### DIRECTIVE
Print everything from the line that contains "Given: Click the #FFFFFF color code field" down to the line that contains "Action: [x=1094, y=47]", exactly as the lines read, including both of those lines.

— begin —

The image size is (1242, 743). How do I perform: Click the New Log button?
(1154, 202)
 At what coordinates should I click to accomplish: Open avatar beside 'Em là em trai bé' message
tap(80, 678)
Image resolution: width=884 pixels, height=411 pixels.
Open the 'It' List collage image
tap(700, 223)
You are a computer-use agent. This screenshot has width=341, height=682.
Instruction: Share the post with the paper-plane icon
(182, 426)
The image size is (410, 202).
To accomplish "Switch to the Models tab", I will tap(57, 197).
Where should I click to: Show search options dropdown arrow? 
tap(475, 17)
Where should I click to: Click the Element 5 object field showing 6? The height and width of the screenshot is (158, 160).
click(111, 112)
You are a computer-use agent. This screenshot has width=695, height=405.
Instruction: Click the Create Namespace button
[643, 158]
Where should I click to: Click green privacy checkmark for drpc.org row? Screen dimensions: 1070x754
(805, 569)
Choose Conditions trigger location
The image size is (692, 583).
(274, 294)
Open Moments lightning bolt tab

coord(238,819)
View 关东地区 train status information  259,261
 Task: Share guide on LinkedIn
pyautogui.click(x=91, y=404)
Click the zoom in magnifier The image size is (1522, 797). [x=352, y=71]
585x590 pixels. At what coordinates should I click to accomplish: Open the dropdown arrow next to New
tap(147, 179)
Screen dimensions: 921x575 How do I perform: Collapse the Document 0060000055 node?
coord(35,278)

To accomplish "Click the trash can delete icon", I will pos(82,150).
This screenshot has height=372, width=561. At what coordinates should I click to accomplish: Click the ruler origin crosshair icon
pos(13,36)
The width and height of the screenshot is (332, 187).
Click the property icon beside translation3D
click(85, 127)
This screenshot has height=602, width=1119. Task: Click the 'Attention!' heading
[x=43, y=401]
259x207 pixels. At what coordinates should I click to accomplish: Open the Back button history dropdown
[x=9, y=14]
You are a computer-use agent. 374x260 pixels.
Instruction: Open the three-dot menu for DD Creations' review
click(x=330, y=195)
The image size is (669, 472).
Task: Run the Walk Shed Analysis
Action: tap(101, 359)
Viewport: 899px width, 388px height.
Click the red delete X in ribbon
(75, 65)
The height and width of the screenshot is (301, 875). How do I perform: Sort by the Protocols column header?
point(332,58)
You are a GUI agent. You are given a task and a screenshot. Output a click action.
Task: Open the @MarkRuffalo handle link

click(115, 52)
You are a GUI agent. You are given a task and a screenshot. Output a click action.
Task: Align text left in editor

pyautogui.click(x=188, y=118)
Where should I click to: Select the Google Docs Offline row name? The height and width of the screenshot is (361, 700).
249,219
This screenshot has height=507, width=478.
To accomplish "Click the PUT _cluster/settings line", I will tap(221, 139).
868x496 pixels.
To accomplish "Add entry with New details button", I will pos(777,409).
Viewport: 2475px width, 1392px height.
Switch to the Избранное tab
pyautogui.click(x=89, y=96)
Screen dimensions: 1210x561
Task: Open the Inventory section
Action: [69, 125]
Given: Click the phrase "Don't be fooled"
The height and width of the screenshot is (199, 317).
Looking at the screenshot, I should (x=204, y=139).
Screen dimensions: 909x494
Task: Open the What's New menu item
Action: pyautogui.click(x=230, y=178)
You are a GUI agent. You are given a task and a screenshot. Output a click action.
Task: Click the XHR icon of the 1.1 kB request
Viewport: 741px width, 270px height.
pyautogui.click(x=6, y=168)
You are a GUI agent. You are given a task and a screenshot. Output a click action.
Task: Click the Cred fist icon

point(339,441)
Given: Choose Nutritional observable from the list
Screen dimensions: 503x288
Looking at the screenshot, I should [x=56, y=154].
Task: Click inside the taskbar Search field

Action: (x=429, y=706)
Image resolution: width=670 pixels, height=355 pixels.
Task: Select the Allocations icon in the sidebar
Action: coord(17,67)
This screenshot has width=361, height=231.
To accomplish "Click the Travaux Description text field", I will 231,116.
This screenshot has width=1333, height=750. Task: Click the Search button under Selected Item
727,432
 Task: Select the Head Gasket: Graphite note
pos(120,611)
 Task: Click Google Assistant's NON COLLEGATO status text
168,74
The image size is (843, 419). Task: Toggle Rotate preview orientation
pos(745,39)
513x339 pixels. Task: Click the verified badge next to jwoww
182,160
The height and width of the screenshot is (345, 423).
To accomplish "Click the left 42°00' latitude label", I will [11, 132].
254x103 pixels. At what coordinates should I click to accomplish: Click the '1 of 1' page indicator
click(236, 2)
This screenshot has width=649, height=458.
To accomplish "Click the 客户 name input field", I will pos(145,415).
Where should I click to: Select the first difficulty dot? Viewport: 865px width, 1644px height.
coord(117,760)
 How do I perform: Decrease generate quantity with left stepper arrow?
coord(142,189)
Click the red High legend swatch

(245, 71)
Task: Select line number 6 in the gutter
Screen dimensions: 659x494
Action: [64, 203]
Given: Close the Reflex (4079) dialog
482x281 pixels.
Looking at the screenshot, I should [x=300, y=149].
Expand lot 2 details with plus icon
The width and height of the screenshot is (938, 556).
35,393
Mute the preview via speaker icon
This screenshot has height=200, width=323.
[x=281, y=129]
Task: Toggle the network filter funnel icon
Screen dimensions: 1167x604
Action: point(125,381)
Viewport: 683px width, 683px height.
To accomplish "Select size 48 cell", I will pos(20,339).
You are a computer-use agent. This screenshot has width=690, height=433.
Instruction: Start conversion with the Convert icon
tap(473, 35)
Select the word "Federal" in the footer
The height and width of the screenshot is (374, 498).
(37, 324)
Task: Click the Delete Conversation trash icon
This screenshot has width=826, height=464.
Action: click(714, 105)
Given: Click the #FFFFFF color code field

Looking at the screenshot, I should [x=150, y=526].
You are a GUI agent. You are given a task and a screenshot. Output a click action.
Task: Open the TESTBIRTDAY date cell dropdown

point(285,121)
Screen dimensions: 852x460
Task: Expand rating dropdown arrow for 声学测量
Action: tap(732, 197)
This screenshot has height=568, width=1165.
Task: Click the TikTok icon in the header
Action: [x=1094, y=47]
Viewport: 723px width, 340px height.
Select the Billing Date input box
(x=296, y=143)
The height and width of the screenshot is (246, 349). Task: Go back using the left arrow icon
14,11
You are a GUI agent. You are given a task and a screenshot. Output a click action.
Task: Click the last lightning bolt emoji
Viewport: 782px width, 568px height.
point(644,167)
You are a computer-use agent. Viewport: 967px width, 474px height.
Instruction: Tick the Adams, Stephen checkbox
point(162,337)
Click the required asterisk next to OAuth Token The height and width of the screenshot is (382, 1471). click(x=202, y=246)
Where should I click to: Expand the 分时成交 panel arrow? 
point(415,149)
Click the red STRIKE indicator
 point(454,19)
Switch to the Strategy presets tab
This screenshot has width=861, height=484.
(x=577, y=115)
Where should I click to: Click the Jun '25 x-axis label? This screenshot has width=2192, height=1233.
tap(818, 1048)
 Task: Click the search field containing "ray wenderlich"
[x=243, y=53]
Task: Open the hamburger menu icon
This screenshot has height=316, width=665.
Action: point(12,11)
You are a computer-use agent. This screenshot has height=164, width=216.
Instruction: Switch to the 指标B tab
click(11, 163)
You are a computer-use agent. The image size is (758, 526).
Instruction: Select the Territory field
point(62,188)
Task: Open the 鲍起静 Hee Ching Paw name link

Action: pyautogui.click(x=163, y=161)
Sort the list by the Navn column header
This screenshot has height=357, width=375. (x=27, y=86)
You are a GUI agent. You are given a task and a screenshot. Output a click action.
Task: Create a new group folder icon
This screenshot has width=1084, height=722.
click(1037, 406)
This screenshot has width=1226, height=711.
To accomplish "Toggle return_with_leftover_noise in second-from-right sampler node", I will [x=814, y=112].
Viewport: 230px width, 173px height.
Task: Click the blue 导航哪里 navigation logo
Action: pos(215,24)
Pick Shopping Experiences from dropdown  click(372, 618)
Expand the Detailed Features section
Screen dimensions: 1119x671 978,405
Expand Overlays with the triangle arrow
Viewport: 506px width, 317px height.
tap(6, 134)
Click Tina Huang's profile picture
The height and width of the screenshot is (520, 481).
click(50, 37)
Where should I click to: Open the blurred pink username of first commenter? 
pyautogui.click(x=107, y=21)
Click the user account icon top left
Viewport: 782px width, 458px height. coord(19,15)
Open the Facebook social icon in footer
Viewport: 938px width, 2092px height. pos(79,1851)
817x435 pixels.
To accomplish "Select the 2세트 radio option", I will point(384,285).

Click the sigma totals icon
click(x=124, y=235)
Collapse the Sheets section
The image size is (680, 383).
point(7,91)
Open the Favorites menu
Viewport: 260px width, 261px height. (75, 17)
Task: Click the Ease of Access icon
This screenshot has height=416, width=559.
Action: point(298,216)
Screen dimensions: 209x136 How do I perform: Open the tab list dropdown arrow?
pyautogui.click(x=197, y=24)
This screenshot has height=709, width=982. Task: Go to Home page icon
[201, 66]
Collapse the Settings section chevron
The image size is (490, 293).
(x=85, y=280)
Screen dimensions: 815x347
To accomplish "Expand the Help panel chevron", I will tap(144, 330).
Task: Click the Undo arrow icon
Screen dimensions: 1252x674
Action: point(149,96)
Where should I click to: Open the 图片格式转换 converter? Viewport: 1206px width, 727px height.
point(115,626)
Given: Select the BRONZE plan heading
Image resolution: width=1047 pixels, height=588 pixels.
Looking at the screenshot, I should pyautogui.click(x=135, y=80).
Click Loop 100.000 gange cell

— end —

### EXERCISE RESPONSE
Given: Click the #FFFFFF color code field

Looking at the screenshot, I should [x=150, y=526].
You are a GUI agent. You are given a task and a screenshot. Output a click action.
Task: Open the TESTBIRTDAY date cell dropdown

point(285,121)
Screen dimensions: 852x460
Task: Expand rating dropdown arrow for 声学测量
Action: tap(732, 197)
This screenshot has height=568, width=1165.
Task: Click the TikTok icon in the header
Action: [x=1094, y=47]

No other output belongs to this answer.